• [ENTRIES SUPPLIED]:
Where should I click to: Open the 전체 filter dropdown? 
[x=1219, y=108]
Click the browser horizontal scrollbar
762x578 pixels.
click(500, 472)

• [STATED EXERCISE]:
Copy the lines above word for word, without changing a single character.

• [WORKED ANSWER]:
Where should I click to: Open the 전체 filter dropdown? 
[x=1219, y=108]
Click the browser horizontal scrollbar
762x578 pixels.
click(500, 472)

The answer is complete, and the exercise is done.